PageRank Transformer (ParaFormer)

Updated 23 December 2025

The paper presents PageRank Transformer (ParaFormer) which integrates PageRank-inspired filtering into Transformers to control information propagation and mitigate over-smoothing.
It employs a Generalized PageRank Attention block and PPR tokenization schemes to enhance efficiency, scalability, and expressivity in graph and long-form text tasks.
Experimental results on diverse benchmarks demonstrate improved accuracy, efficiency gains, and robustness over conventional global attention mechanisms.

The PageRank Transformer, also known as ParaFormer, refers to a family of models that integrate PageRank or PageRank-inspired mechanisms into the Transformer architecture to address the specific challenges of graph and long-sequence representation learning. Architecturally, these models seek to improve efficiency, expressivity, and robustness—particularly in large graphs or lengthy texts—by using PageRank to select, weight, or propagate information among nodes or tokens. The PageRank Transformer paradigm encompasses a spectrum of implementations, including the Generalized PageRank Attention of ParaFormer for graph learning (Yuan et al., 16 Dec 2025), the PPR tokenization and attention schemes of VCR-Graphormer (Fu et al., 24 Mar 2024), and the match-ignition noise-filtering in long-form text matching (Pang et al., 2021).

1. Motivation and Theoretical Foundations

The primary motivation for incorporating PageRank into Transformers over graphs is to control information propagation in a principled manner and mitigate over-smoothing. Over-smoothing is the phenomenon wherein node representations in deep GNNs and vanilla Graph Transformers become indistinguishable as depth increases; this is due to the inherent low-pass filtering nature of global attention, which rapidly damps high-frequency (heterophilous) signals.
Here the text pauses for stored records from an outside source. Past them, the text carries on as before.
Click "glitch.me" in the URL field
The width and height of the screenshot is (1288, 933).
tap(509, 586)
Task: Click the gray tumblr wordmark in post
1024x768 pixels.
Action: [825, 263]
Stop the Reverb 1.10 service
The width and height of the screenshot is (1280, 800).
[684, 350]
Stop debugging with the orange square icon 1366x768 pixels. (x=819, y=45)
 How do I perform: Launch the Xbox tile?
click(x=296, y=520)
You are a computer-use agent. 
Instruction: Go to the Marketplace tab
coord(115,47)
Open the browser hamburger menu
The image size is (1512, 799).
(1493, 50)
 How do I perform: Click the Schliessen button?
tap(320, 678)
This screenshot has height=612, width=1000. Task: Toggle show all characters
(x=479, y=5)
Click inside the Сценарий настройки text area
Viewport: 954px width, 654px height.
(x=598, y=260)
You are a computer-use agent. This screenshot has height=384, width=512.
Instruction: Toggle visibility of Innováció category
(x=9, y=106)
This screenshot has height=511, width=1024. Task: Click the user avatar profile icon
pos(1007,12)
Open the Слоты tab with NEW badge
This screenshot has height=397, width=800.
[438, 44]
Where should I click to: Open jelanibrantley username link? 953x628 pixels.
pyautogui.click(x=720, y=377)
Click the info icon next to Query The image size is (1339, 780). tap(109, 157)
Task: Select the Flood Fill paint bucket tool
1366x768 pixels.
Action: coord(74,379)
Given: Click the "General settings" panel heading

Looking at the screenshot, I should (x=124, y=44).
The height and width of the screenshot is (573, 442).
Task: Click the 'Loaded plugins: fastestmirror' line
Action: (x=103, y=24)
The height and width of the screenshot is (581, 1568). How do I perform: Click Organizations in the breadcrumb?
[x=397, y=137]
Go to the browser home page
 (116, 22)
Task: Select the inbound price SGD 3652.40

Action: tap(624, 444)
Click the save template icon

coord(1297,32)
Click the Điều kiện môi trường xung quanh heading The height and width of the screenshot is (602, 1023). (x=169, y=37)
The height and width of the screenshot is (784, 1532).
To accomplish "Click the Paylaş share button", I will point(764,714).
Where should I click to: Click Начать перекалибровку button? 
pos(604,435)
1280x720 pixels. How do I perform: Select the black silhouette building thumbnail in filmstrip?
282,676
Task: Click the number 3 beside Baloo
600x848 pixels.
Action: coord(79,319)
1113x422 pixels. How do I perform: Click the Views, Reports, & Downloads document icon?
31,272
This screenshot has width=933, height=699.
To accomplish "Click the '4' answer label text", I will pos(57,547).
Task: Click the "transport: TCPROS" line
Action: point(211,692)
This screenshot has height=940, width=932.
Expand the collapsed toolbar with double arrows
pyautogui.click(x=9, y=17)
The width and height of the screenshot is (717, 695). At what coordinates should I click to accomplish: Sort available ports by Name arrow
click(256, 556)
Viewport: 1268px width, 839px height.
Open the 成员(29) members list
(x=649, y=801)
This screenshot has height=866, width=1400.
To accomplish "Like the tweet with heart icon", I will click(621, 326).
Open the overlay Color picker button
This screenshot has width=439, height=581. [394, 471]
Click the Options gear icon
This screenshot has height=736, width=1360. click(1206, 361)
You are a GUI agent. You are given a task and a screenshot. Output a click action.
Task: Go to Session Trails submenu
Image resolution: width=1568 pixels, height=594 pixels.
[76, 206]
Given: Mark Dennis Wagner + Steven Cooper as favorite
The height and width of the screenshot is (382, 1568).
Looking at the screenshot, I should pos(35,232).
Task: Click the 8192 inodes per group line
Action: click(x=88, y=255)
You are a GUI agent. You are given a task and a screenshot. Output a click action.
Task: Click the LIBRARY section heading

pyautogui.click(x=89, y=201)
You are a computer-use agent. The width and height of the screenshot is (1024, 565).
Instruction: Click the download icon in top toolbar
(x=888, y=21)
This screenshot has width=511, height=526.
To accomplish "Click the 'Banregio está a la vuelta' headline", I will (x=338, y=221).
Empirical and theoretical evidence demonstrates that standard self-attention exacerbates over-smoothing relative to sparse graph attention mechanisms, due to its all-to-all connectivity (Yuan et al., 16 Dec 2025).

PageRank, classically formulated as

$R = \alpha W R + (1-\alpha)I$

with $W$ the column-normalized adjacency, yields a stationary distribution reflecting long-range, multi-hop node influence with exponentially decaying weights. Its expansion via a Neumann series links it to polynomial graph filters—a direct connection to the spectral interpretation of GNNs and Transformers.

2. PageRank-Enhanced Attention in ParaFormer

ParaFormer (“PageRank Transformer”) replaces or augments the standard global attention module in a Transformer with a Generalized PageRank Attention (GPA) block (Yuan et al., 16 Dec 2025). The strategy is as follows:

Compute multi-head attention as usual to obtain the dense attention matrix $\hat{A} = \mathrm{Softmax}(QK^T/\sqrt{d})$ .
Instead of applying a single-step propagation $\hat{A}V$ , propagate features through a generalized PageRank-inspired filter:

$Z = \sum_{k=0}^K \gamma_k \hat{A}^k V$

where $\{\gamma_k\}$ are learnable coefficients and $V$ is the value matrix.

This polynomial operator can be an adaptive-pass filter, simultaneously preserving low- and high-frequency (heterophilous) signals, unlike the purely low-pass vanilla self-attention. Theorem 1 in (Yuan et al., 16 Dec 2025) specifies coefficient regimes under which this adaptivity occurs.

With appropriately initialized coefficients, GPA’s smoothing rate $\lambda_{\mathrm{GPA}}$ is strictly smaller than that of conventional attention, thus resisting over-smoothing (Theorem 2 in (Yuan et al., 16 Dec 2025)). Gradient dynamics further ensure that, in deep models, coefficients for exceedingly smoothed components decay, automatically safeguarding against rank collapse.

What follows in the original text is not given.